What does Mr. Harrison think the North wants? What it's long claimed to want, namely, a redrawing of the sea border between North and South Korea to provide the North more territory. I'll let readers go directly to the article to get the argument firsthand, but this 'minor' redrawing would result in a border that looks like this:
The blue line is the current border, but the North Koreans want the line redrawn a 'bit' to the south, as the 'slightly' lower, red line shows. That altered border would be so much less absurd, of course, and would obviously decrease tensions over inadvertent border violations since the North Koreans would undoubtly be satisfied with the generous new geographical reality and would never ever cross the narrow strips of water that link the South's islands to the South's greater territorial waters. North Korean ships would make sure to turn north and go the long way around rather than do anything so provocative as to violate a narrow strip of South Korean territory.
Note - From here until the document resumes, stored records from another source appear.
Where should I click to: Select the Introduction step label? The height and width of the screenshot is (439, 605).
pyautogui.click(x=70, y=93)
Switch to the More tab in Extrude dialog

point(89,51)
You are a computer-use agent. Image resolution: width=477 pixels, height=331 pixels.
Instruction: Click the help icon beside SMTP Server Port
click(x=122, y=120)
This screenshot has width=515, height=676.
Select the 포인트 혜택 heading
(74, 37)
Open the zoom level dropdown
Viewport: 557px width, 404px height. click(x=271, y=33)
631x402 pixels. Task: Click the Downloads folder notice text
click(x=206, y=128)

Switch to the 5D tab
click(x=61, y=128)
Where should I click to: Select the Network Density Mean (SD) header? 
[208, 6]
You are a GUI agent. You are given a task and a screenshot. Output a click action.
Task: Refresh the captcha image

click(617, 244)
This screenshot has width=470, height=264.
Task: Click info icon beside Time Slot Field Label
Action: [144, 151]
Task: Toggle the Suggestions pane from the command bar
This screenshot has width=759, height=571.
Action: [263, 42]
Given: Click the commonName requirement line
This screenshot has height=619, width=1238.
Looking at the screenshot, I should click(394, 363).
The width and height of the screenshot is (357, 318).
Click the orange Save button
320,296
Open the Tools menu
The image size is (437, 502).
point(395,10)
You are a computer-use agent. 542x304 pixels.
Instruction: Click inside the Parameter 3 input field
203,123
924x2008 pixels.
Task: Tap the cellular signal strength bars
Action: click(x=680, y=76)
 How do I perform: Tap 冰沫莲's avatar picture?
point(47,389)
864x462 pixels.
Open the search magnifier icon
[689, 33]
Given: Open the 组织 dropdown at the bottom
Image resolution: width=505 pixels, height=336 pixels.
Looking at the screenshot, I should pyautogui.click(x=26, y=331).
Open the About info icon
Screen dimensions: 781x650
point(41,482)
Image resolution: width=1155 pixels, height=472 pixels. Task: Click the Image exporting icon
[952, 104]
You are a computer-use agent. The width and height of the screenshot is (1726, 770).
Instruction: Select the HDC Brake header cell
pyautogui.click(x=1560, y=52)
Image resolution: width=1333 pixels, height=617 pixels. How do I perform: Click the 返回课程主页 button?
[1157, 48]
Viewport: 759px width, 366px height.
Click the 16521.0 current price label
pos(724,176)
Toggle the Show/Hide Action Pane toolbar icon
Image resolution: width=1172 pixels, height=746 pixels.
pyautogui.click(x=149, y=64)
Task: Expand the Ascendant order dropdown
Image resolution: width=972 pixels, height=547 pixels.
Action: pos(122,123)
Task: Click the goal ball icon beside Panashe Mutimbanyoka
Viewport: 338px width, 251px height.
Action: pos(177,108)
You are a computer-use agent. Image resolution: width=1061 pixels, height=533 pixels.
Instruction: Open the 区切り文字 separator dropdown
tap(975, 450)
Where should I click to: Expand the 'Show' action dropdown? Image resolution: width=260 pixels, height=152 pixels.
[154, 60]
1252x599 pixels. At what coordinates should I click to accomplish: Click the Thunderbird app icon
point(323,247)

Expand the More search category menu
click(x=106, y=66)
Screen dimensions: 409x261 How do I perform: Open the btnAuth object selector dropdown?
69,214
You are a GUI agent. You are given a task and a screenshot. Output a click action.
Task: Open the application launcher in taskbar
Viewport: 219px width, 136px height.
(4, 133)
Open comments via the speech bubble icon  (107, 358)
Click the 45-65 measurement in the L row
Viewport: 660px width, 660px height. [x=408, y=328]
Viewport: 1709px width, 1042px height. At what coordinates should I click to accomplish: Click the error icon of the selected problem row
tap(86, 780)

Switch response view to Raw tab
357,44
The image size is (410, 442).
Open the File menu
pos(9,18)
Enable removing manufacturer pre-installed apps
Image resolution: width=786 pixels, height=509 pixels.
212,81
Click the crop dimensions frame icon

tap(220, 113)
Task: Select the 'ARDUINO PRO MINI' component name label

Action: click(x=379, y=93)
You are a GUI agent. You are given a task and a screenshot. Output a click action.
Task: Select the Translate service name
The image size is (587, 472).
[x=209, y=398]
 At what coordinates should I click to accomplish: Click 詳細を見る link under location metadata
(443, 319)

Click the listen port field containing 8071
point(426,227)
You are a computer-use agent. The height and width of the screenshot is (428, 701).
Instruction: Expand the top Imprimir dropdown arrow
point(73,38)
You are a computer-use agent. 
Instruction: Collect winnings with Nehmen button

So, that would be a good thing.
But Mr. Harrison suggests an unfortunately imperialist means to this obviously quite desirable end:
[T]he United States should redraw the disputed sea boundary, called the Northern Limit Line, moving it slightly to the south.Can we actually do that? Apparently:
[F]ortunately, President Obama has the authority to redraw the line. On July 7, 1950, a United Nations Security Council resolution established the United Nations Command for Korea and designated the United States as the executive agent, with authority to name its commander.Mr. Harrison calls this 'fortunate', but I am less sanguine about the consequences. South Korea would never agree to such a change, and if the US were to press forward alone on Mr. Harrison's clearly ingenious solution to the North-South conflict in the Yellow Sea, the consequence in South Korea would be such an explosion of anti-American feeling -- at the audacity of this American imperialist action in ceding South Korean territory to an enemy -- that I suspect that I and every other American here would simply have to leave Korea.
Therefore, regardless of its brilliance as a solution to the conflict between North and South Korea over territorial waters in the Yellow Sea, I'm afraid that Mr. Harrison's suggestion just won't work to improve things in this part of the world.
Back to the old drawing board . . .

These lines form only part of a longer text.